# Scouting Report Scraping

The purpose of this notebook is to scrape scouting report data from [Baseball Prospectus' database](https://legacy.baseballprospectus.com/prospects/eyewitness.php).

## Setup/Initiation:

First, importing needed packages:

In [1]:
import pandas as pd
import matplotlib.pyplot as plt
from pylab import rcParams
%matplotlib inline
rcParams['figure.figsize'] = 20,10
import numpy as np
import glob
from scipy import stats
from bs4 import BeautifulSoup
import requests
import re
from IPython.core.display import display, HTML    # make sure Jupyter knows to display it as HTML

In [2]:
home_url = 'https://legacy.baseballprospectus.com/prospects/eyewitness.php'

Setting up beautifulsoup object:

In [3]:
home_response = requests.get(home_url)
page = home_response.text
soup_object = BeautifulSoup(page, 'lxml')

## Initial Dataframe
First, I need a dataframe with each player's initial information (name, links, etc.) to further scrape their reports.

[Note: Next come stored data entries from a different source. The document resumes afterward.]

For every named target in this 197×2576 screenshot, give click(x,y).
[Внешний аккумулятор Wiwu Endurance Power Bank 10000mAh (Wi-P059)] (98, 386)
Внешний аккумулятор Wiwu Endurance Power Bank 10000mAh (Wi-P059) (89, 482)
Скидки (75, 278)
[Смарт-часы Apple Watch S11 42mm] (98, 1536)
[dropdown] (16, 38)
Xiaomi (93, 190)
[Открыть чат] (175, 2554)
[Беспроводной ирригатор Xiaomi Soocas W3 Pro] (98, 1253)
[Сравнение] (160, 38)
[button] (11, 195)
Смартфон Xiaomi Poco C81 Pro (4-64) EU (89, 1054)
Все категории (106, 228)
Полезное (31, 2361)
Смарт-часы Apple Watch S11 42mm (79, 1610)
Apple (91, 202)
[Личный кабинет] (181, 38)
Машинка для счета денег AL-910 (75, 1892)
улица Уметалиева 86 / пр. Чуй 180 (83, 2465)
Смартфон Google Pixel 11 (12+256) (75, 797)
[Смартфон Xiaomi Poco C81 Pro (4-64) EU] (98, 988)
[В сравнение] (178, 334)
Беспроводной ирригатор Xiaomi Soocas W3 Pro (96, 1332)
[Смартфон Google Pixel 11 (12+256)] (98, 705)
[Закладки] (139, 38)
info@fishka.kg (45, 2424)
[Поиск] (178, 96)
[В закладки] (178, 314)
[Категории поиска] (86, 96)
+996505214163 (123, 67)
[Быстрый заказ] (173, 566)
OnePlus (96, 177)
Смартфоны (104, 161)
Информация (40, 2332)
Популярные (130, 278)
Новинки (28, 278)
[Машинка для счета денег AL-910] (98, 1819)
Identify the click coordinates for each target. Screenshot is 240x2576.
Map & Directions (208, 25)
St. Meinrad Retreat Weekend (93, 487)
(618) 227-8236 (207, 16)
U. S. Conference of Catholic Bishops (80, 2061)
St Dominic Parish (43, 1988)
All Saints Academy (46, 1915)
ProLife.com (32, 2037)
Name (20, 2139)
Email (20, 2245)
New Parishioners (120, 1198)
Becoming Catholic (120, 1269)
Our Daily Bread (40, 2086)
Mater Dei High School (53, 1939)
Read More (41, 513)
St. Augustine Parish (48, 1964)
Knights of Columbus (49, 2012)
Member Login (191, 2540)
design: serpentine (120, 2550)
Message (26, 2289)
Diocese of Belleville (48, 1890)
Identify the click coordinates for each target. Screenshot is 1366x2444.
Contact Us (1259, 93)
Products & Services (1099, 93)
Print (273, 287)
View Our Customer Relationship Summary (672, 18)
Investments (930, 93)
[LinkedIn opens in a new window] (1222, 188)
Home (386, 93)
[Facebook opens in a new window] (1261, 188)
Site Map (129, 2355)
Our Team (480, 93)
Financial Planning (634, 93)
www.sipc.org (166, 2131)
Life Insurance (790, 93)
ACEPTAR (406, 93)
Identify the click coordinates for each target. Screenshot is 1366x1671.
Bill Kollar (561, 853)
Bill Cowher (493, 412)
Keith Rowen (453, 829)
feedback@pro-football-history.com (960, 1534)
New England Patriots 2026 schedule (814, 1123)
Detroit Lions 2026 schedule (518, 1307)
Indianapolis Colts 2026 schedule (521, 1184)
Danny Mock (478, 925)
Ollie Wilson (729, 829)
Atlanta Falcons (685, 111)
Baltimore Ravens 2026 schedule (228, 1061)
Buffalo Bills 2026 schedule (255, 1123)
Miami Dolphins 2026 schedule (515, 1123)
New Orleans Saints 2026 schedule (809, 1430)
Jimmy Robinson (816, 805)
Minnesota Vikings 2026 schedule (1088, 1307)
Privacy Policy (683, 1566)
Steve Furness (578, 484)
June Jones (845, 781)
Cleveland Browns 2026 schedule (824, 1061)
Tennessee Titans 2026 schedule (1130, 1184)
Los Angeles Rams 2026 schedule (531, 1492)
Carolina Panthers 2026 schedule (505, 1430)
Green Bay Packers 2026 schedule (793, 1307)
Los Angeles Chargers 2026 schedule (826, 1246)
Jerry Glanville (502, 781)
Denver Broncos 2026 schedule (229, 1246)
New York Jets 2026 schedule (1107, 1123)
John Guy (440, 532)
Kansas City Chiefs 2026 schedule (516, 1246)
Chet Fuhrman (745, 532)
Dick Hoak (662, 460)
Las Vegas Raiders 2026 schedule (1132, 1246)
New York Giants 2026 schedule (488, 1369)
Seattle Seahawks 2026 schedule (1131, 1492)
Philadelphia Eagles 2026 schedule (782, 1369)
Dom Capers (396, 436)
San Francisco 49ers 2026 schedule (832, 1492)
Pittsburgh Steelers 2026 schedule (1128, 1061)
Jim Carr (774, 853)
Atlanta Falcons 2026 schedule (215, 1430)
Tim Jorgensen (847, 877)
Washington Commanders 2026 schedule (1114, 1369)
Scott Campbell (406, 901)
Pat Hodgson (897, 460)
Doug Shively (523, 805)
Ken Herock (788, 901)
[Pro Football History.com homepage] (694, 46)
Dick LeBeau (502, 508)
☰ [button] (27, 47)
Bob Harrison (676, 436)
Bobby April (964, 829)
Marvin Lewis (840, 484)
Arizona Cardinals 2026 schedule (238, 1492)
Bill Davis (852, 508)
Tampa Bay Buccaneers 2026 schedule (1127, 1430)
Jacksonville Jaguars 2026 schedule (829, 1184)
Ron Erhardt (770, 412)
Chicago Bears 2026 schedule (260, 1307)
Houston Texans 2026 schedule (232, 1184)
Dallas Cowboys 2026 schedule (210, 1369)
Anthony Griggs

Now, getting the table headers:

In [33]:
header = soup_object.find('tr', class_='header').find_all('td')

In [36]:
header_list = [col.get_text() for col in header]

In [37]:
header_list

['Player', 'Primary Pos', 'Evaluator', 'Report Date', 'OFP']

Getting the rows of the table from the site, for each player, position, evaluattor, report date, OFP.

In [41]:
rows = soup_object.find('tbody').find_all('tr',class_=lambda x: x!= 'header')

In [60]:
player_rows = [row.find_all('td') for row in rows]

In [73]:
final_player_data = []
for player in player_rows:
    player_list = []
    for item in player:
        player_list.append(item.get_text())
    final_player_data.append(player_list)

Now, creating a Pandas dataframe with that info:

In [75]:
initial_df = pd.DataFrame(final_player_data, columns=header_list)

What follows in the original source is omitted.